---------- Given records ----------
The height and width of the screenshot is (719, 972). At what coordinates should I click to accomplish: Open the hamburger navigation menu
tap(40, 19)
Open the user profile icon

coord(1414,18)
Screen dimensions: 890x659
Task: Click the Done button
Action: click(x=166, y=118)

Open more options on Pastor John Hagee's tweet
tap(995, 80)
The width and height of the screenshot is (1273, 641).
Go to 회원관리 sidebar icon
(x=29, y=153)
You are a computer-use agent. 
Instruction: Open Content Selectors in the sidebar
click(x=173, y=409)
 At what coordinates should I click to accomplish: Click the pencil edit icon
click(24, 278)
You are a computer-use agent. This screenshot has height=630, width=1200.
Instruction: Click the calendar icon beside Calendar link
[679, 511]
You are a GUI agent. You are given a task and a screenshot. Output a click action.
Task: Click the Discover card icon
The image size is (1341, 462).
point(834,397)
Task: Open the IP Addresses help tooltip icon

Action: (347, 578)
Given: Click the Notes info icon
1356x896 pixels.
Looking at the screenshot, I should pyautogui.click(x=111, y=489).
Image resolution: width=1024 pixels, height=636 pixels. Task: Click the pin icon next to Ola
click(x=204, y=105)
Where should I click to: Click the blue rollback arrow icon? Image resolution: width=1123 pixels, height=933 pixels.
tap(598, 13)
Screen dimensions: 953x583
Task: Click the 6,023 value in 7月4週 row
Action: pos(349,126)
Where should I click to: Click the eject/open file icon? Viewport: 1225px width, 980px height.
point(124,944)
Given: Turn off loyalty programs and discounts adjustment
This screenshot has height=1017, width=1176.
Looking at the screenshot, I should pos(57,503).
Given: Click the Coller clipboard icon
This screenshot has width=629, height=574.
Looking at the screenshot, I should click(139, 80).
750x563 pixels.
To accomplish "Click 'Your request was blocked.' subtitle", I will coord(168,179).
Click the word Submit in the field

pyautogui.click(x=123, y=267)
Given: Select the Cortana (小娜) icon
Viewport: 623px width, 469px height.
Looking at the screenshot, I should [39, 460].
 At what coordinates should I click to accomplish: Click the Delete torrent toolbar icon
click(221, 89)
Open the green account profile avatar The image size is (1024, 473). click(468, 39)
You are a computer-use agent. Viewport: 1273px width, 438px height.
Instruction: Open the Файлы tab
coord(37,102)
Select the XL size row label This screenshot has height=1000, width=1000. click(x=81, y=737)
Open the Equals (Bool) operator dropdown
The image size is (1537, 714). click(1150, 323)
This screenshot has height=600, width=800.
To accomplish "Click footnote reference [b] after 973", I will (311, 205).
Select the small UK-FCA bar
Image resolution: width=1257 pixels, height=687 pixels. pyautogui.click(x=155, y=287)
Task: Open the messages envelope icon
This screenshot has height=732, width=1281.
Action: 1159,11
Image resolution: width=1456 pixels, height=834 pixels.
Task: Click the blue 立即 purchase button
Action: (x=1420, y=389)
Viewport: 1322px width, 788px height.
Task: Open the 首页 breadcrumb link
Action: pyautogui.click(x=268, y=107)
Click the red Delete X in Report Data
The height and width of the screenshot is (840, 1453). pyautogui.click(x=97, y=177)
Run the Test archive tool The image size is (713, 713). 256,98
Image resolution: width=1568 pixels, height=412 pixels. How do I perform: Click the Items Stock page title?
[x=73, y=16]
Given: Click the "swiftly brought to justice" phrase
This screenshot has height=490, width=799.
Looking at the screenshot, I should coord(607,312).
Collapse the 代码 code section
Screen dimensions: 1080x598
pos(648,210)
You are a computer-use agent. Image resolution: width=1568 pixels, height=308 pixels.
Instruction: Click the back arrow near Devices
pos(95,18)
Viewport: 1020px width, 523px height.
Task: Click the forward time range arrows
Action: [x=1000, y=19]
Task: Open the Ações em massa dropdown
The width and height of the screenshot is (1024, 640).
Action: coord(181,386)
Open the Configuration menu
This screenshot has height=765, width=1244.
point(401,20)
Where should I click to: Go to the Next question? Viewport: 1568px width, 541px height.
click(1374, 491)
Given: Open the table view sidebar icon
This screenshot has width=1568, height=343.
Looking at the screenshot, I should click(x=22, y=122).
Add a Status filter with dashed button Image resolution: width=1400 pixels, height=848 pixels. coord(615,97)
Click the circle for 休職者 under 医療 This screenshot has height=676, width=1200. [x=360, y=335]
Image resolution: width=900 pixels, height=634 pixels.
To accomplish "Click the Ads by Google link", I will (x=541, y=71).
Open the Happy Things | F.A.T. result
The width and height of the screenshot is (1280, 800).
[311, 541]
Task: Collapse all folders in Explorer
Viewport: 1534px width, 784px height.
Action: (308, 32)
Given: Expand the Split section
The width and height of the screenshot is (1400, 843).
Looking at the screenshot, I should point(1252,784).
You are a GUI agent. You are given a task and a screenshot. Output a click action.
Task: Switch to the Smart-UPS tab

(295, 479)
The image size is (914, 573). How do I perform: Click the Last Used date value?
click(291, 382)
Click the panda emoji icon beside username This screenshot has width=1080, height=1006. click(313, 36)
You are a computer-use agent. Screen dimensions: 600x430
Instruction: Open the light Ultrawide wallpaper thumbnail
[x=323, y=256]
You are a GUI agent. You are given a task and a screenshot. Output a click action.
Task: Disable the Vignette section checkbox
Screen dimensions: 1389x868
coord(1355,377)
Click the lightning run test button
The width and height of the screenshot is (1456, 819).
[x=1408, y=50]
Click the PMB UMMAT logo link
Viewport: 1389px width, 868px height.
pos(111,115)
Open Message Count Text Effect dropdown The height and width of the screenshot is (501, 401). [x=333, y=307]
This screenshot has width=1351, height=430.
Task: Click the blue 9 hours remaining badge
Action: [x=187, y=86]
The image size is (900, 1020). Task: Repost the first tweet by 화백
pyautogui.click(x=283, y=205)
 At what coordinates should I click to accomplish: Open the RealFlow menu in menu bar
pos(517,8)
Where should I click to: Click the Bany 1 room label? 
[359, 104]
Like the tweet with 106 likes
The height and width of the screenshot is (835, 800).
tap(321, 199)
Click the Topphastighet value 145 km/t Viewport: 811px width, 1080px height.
----------
Short problem: Reproduce all of the entries above word for word, without adding or dropping anything.

Solution below:
The height and width of the screenshot is (719, 972). At what coordinates should I click to accomplish: Open the hamburger navigation menu
tap(40, 19)
Open the user profile icon

coord(1414,18)
Screen dimensions: 890x659
Task: Click the Done button
Action: click(x=166, y=118)

Open more options on Pastor John Hagee's tweet
tap(995, 80)
The width and height of the screenshot is (1273, 641).
Go to 회원관리 sidebar icon
(x=29, y=153)
You are a computer-use agent. 
Instruction: Open Content Selectors in the sidebar
click(x=173, y=409)
 At what coordinates should I click to accomplish: Click the pencil edit icon
click(24, 278)
You are a computer-use agent. This screenshot has height=630, width=1200.
Instruction: Click the calendar icon beside Calendar link
[679, 511]
You are a GUI agent. You are given a task and a screenshot. Output a click action.
Task: Click the Discover card icon
The image size is (1341, 462).
point(834,397)
Task: Open the IP Addresses help tooltip icon

Action: (347, 578)
Given: Click the Notes info icon
1356x896 pixels.
Looking at the screenshot, I should pyautogui.click(x=111, y=489).
Image resolution: width=1024 pixels, height=636 pixels. Task: Click the pin icon next to Ola
click(x=204, y=105)
Where should I click to: Click the blue rollback arrow icon? Image resolution: width=1123 pixels, height=933 pixels.
tap(598, 13)
Screen dimensions: 953x583
Task: Click the 6,023 value in 7月4週 row
Action: pos(349,126)
Where should I click to: Click the eject/open file icon? Viewport: 1225px width, 980px height.
point(124,944)
Given: Turn off loyalty programs and discounts adjustment
This screenshot has height=1017, width=1176.
Looking at the screenshot, I should pos(57,503).
Given: Click the Coller clipboard icon
This screenshot has width=629, height=574.
Looking at the screenshot, I should click(139, 80).
750x563 pixels.
To accomplish "Click 'Your request was blocked.' subtitle", I will coord(168,179).
Click the word Submit in the field

pyautogui.click(x=123, y=267)
Given: Select the Cortana (小娜) icon
Viewport: 623px width, 469px height.
Looking at the screenshot, I should [39, 460].
 At what coordinates should I click to accomplish: Click the Delete torrent toolbar icon
click(221, 89)
Open the green account profile avatar The image size is (1024, 473). click(468, 39)
You are a computer-use agent. Viewport: 1273px width, 438px height.
Instruction: Open the Файлы tab
coord(37,102)
Select the XL size row label This screenshot has height=1000, width=1000. click(x=81, y=737)
Open the Equals (Bool) operator dropdown
The image size is (1537, 714). click(1150, 323)
This screenshot has height=600, width=800.
To accomplish "Click footnote reference [b] after 973", I will (311, 205).
Select the small UK-FCA bar
Image resolution: width=1257 pixels, height=687 pixels. pyautogui.click(x=155, y=287)
Task: Open the messages envelope icon
This screenshot has height=732, width=1281.
Action: 1159,11
Image resolution: width=1456 pixels, height=834 pixels.
Task: Click the blue 立即 purchase button
Action: (x=1420, y=389)
Viewport: 1322px width, 788px height.
Task: Open the 首页 breadcrumb link
Action: pyautogui.click(x=268, y=107)
Click the red Delete X in Report Data
The height and width of the screenshot is (840, 1453). pyautogui.click(x=97, y=177)
Run the Test archive tool The image size is (713, 713). 256,98
Image resolution: width=1568 pixels, height=412 pixels. How do I perform: Click the Items Stock page title?
[x=73, y=16]
Given: Click the "swiftly brought to justice" phrase
This screenshot has height=490, width=799.
Looking at the screenshot, I should coord(607,312).
Collapse the 代码 code section
Screen dimensions: 1080x598
pos(648,210)
You are a computer-use agent. Image resolution: width=1568 pixels, height=308 pixels.
Instruction: Click the back arrow near Devices
pos(95,18)
Viewport: 1020px width, 523px height.
Task: Click the forward time range arrows
Action: [x=1000, y=19]
Task: Open the Ações em massa dropdown
The width and height of the screenshot is (1024, 640).
Action: coord(181,386)
Open the Configuration menu
This screenshot has height=765, width=1244.
point(401,20)
Where should I click to: Go to the Next question? Viewport: 1568px width, 541px height.
click(1374, 491)
Given: Open the table view sidebar icon
This screenshot has width=1568, height=343.
Looking at the screenshot, I should click(x=22, y=122).
Add a Status filter with dashed button Image resolution: width=1400 pixels, height=848 pixels. coord(615,97)
Click the circle for 休職者 under 医療 This screenshot has height=676, width=1200. [x=360, y=335]
Image resolution: width=900 pixels, height=634 pixels.
To accomplish "Click the Ads by Google link", I will (x=541, y=71).
Open the Happy Things | F.A.T. result
The width and height of the screenshot is (1280, 800).
[311, 541]
Task: Collapse all folders in Explorer
Viewport: 1534px width, 784px height.
Action: (308, 32)
Given: Expand the Split section
The width and height of the screenshot is (1400, 843).
Looking at the screenshot, I should point(1252,784).
You are a GUI agent. You are given a task and a screenshot. Output a click action.
Task: Switch to the Smart-UPS tab

(295, 479)
The image size is (914, 573). How do I perform: Click the Last Used date value?
click(291, 382)
Click the panda emoji icon beside username This screenshot has width=1080, height=1006. click(313, 36)
You are a computer-use agent. Screen dimensions: 600x430
Instruction: Open the light Ultrawide wallpaper thumbnail
[x=323, y=256]
You are a GUI agent. You are given a task and a screenshot. Output a click action.
Task: Disable the Vignette section checkbox
Screen dimensions: 1389x868
coord(1355,377)
Click the lightning run test button
The width and height of the screenshot is (1456, 819).
[x=1408, y=50]
Click the PMB UMMAT logo link
Viewport: 1389px width, 868px height.
pos(111,115)
Open Message Count Text Effect dropdown The height and width of the screenshot is (501, 401). [x=333, y=307]
This screenshot has width=1351, height=430.
Task: Click the blue 9 hours remaining badge
Action: [x=187, y=86]
The image size is (900, 1020). Task: Repost the first tweet by 화백
pyautogui.click(x=283, y=205)
 At what coordinates should I click to accomplish: Open the RealFlow menu in menu bar
pos(517,8)
Where should I click to: Click the Bany 1 room label? 
[359, 104]
Like the tweet with 106 likes
The height and width of the screenshot is (835, 800).
tap(321, 199)
Click the Topphastighet value 145 km/t Viewport: 811px width, 1080px height.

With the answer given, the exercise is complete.